*Aim of the exercise*
Show every line from the data below that includes "Terms".

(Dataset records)
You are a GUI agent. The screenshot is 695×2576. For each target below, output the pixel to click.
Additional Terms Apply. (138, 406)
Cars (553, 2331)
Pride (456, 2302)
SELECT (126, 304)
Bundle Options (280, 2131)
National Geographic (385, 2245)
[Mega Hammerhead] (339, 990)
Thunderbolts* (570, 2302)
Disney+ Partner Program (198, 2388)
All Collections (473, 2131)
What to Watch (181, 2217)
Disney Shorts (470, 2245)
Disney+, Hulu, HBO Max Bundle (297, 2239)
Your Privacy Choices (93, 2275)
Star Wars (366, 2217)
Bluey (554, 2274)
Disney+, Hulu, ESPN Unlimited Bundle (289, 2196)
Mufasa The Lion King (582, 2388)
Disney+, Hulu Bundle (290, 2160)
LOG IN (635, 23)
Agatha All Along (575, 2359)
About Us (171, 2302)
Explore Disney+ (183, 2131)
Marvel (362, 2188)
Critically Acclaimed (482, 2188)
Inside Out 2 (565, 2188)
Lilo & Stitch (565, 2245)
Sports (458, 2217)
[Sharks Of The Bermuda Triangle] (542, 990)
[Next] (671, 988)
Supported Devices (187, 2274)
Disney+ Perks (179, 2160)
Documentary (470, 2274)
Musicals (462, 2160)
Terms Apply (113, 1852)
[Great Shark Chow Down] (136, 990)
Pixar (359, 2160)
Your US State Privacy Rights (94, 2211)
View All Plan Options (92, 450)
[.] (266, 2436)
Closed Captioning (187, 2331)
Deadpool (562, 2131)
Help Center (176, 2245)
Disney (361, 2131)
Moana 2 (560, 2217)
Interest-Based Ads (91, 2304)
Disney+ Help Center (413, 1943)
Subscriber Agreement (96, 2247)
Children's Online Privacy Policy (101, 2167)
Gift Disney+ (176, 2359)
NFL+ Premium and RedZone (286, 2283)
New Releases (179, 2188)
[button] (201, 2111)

*Response area*
Additional Terms Apply. (138, 406)
Terms Apply (113, 1852)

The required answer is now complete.